■ Text shown
START
Mum wasn’t just about people, she also had wide-ranging interests. From constant listening to Radio 4, reading and she loved a bit of tele. I’ve talked about Strictly, but she also loved Bake Off, any property programme and a good BBC drama. Reading was an integral part of mum’s life – and she often gave me recommendations which ranged from Margaret Atwood to Helen Fielding and anything in between. In fact, Tom and I are a little worried that we are going to have to start buying our own books … She was always up for a conversation on a book, and even in her dying days she managed to read a novel by Sebastian Faulks.
Of course, Mum just loved people … and also their houses. She was forever on rightmove, particularly if a house on her road went on the market. She just loved looking at houses. She’s been known to walk into lampposts whilst looking at houses and one time she got on her hand knees in the middle of Wandsworth so she could have a better look at someone’s basement conversion. Tom, my husband, quickly worked out it was better to walk ahead with my Dad … She even confessed to me she was walking in someones front garden in Norfolk so she could have a peer in their lounge when they suddenly appeared in the room ….
END
■ Extracted records
START
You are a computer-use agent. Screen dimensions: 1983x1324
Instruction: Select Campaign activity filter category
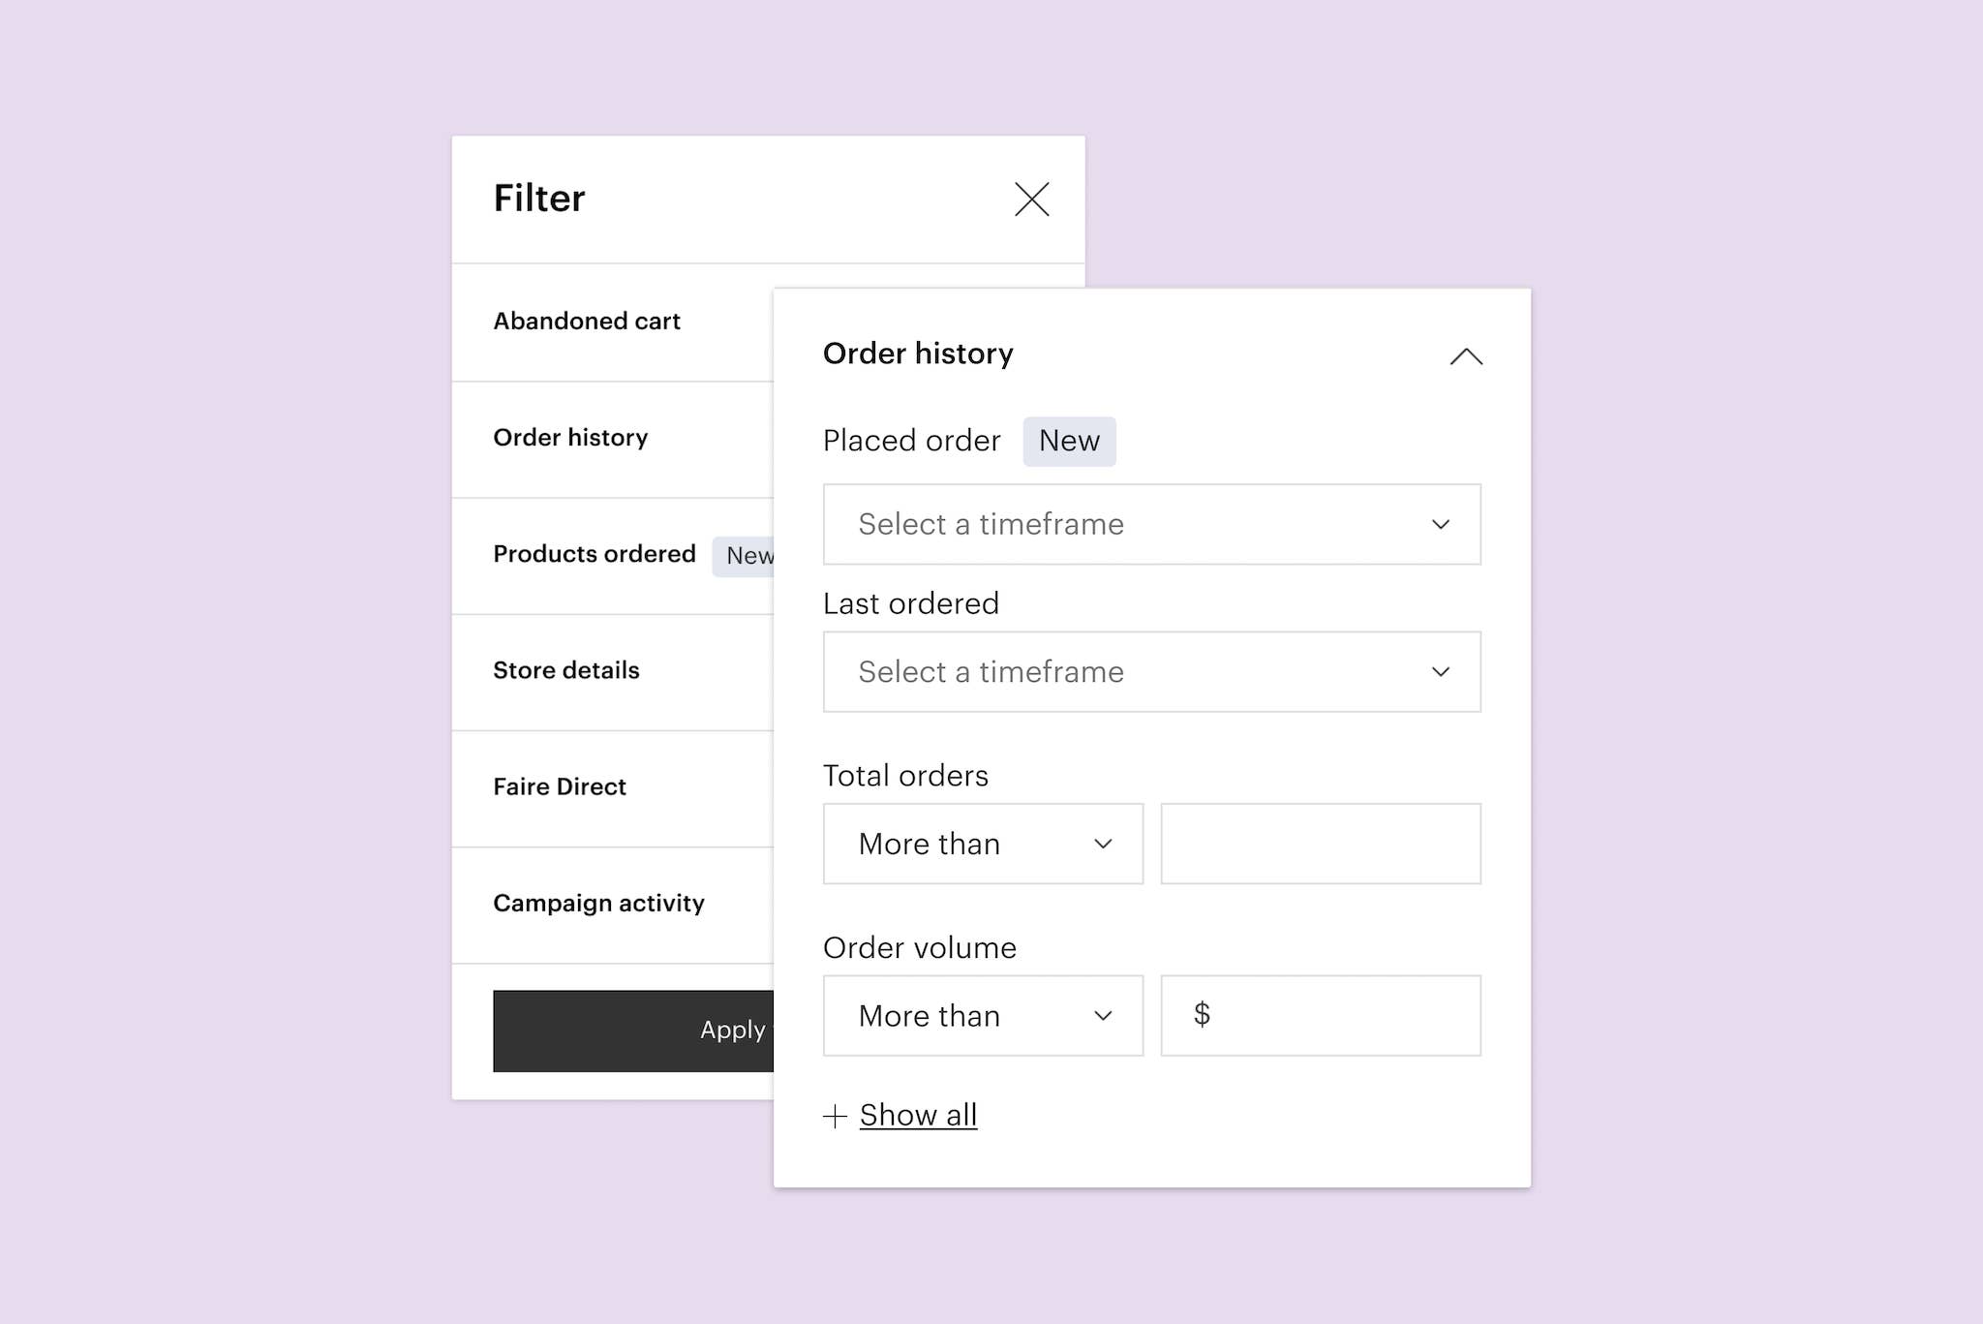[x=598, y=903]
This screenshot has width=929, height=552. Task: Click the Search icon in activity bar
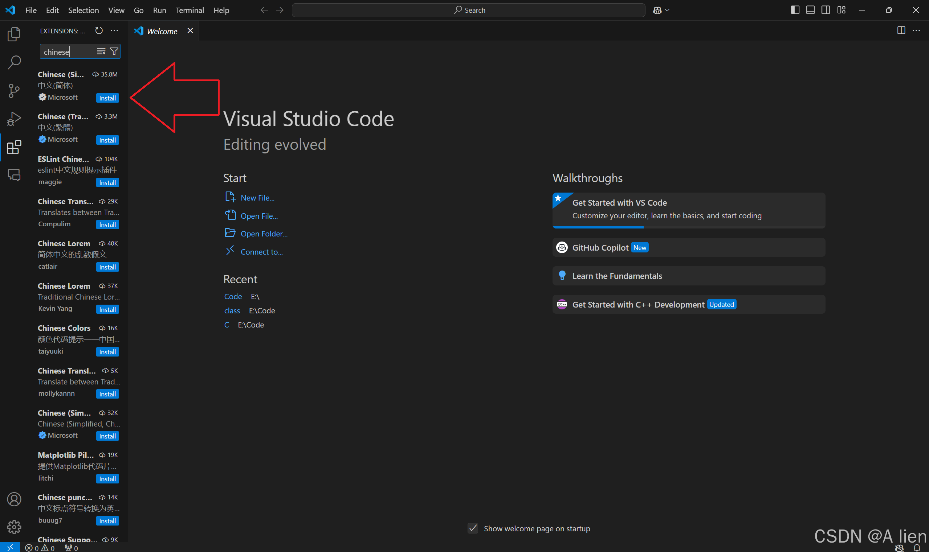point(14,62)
END
START
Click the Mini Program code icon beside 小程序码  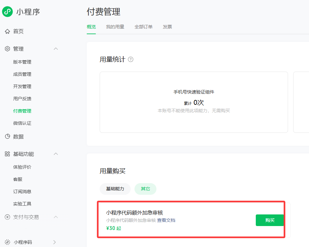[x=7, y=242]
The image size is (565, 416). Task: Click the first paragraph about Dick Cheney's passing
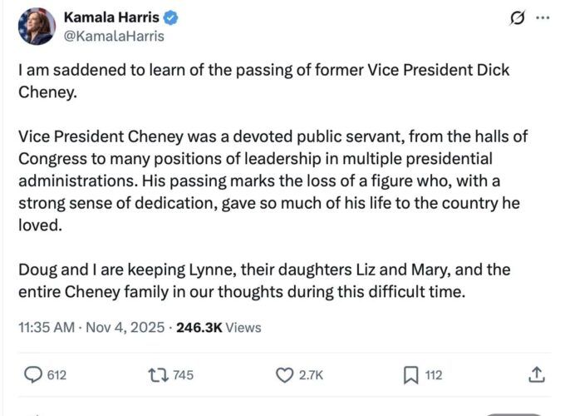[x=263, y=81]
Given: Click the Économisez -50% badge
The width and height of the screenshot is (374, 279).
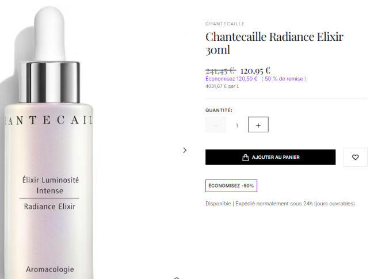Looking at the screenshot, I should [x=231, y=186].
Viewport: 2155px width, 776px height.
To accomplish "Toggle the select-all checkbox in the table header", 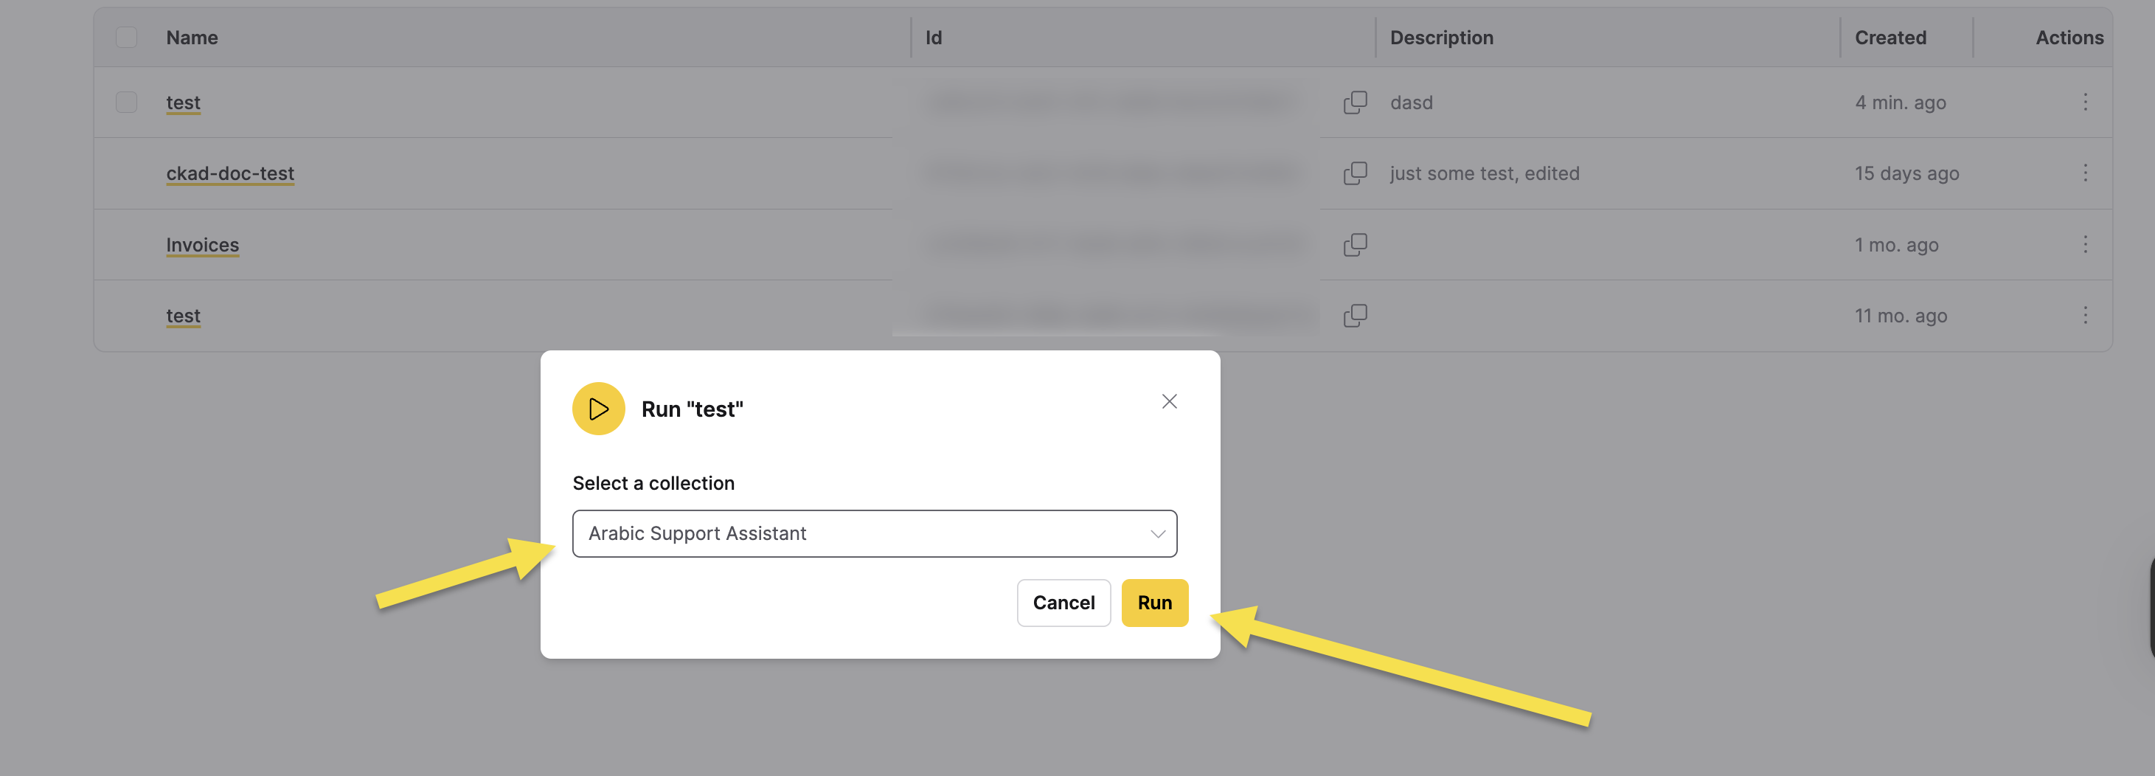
END
START
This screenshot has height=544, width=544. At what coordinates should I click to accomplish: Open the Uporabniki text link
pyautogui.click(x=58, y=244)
END
■ To be done
[1] Reproduce the piece about Mum word for word, everything from "Mum wasn’t just" down to "by Sebastian Faulks.".
[2] Pick up the piece about Mum right after its last sentence and write the next part.

■ Exercise answers
[1]
Mum wasn’t just about people, she also had wide-ranging interests. From constant listening to Radio 4, reading and she loved a bit of tele. I’ve talked about Strictly, but she also loved Bake Off, any property programme and a good BBC drama. Reading was an integral part of mum’s life – and she often gave me recommendations which ranged from Margaret Atwood to Helen Fielding and anything in between. In fact, Tom and I are a little worried that we are going to have to start buying our own books … She was always up for a conversation on a book, and even in her dying days she managed to read a novel by Sebastian Faulks.

[2]
And Mum loved going to different stately houses and gardens and having a good old nose with her partner in crime, Sheila. They liked nothing more than having a good look at the plants and getting ideas for their own gardens. One of mum’s great loves was her garden, and for those who saw it, will know it was nothing less than a triumph. It looked utterly beautiful at all times of the year and she took such time and energy to keep it looking as wonderful as it did. She also loved, that just over the fence, Sheila would also be gardening, and the two of them would frequently stand by the fence for a gossip, or is it called ‘Neighbourhood watch’? Sometimes, gardening would move to the front garden, and Im sure the binoculars were just to look for those difficult weeds, weren’t they? I know Sheila you have many memories to treasure of Mum, and hers of you were full of laughter and love.
Lastly, I want to touch on her faith and how much she loved the St Thomas’s community. Her faith gave her peace in her final days and it also completely took away her fear of dying. As her daughter, nothing comforted me more. I would also like to thank the people of St Thomas’s for your unwavering love, support and prayers during this very difficult time.
Mum, Wendy, Mrs Gwynne, Grammie, Granny, however you knew her, I think we can all agree she was a truly marvellous woman who will be immensely missed.